Rerne answered obliquely. “The tracer of the rescue party registered some form of wave broadcast—well under the surface—when they came in. They blanketed it at once when they saw what had happened to Fauklow and the others they were able to find. All Ruhkarv is off limits now—under a tonal barrier. No flitter can land within two miles of the only known entrance to the underways. We do pick up some empty-headed treasure hunter now and then, prowling about, hunting a way past the barrier. Usually a trip to our headquarters and enforced inspection of the tri-dees we took of Fauklow’s end instantly cures his desire to go exploring.”
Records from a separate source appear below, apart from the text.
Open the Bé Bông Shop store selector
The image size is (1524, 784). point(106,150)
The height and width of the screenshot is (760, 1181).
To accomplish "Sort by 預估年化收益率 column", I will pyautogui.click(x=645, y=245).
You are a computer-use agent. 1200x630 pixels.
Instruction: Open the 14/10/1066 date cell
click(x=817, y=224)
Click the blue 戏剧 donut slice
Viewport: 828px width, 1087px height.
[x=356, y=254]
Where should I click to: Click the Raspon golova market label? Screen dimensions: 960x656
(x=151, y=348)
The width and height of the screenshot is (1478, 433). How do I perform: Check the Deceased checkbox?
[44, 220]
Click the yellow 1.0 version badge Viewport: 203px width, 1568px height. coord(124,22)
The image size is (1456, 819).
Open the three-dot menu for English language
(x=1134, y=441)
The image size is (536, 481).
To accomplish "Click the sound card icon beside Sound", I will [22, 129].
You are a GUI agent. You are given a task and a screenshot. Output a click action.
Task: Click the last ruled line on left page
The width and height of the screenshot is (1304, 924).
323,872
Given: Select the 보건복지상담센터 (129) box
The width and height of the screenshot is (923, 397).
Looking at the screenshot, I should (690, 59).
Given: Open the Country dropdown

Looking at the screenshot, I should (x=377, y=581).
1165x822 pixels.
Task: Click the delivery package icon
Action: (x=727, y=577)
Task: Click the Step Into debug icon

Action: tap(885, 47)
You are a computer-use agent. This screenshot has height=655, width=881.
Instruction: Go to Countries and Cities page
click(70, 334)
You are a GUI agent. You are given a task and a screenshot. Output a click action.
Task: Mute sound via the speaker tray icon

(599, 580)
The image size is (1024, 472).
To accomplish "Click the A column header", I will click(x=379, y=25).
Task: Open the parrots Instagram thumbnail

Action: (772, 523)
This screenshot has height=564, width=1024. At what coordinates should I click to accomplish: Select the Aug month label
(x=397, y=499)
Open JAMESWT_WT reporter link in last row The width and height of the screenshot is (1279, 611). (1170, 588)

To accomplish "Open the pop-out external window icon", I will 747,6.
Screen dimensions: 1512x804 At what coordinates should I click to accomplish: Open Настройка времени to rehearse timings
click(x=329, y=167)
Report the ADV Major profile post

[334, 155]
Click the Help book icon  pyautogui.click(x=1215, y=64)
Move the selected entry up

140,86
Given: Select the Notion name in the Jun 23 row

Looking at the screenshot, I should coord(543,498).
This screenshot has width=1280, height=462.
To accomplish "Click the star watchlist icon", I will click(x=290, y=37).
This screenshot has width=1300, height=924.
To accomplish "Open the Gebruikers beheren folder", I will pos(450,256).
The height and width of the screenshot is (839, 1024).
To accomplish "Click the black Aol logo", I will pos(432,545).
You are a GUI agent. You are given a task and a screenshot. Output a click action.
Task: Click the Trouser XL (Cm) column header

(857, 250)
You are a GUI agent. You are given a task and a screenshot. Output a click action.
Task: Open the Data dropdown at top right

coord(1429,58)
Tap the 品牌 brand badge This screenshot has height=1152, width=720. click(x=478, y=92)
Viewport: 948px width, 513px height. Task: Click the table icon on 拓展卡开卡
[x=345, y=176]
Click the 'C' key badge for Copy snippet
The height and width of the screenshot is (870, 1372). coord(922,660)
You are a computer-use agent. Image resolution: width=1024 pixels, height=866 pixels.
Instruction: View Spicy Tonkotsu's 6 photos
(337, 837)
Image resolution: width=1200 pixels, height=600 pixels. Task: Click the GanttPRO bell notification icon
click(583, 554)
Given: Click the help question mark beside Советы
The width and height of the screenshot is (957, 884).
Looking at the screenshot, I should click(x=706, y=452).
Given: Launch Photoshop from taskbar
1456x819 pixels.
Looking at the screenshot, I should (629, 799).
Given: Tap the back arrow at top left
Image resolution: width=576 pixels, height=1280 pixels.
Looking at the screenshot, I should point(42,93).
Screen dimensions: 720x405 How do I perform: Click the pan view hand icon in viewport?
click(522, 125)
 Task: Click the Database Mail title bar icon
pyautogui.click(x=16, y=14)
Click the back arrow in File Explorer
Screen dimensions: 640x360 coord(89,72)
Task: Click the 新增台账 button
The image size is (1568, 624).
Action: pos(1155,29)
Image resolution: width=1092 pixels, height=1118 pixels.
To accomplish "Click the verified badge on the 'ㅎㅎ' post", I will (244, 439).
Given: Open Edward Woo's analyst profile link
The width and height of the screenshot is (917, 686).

“If the recaller worked—“ Troy speculated as to what might have happened down in those hidden passages. Fauklow had been a noted archaeologist with several outstanding successes at re-creating prehuman civilizations via the recaller, a machine still partially in the experimental stage. Planted anywhere within a structure that had once been inhabited by sentient beings, it could produce—under the right conditions—certain shadowy “pictures” of scenes that had once occurred at the site well back in time. While authorities still argued over dating, over the validity of some of the scenes Fauklow had recorded, yet the most skeptical admitted that he had caught something out of the past. And oftentimes those wispy ghosts appearing on his plates or films were the starting point for new and richly rewarding investigation.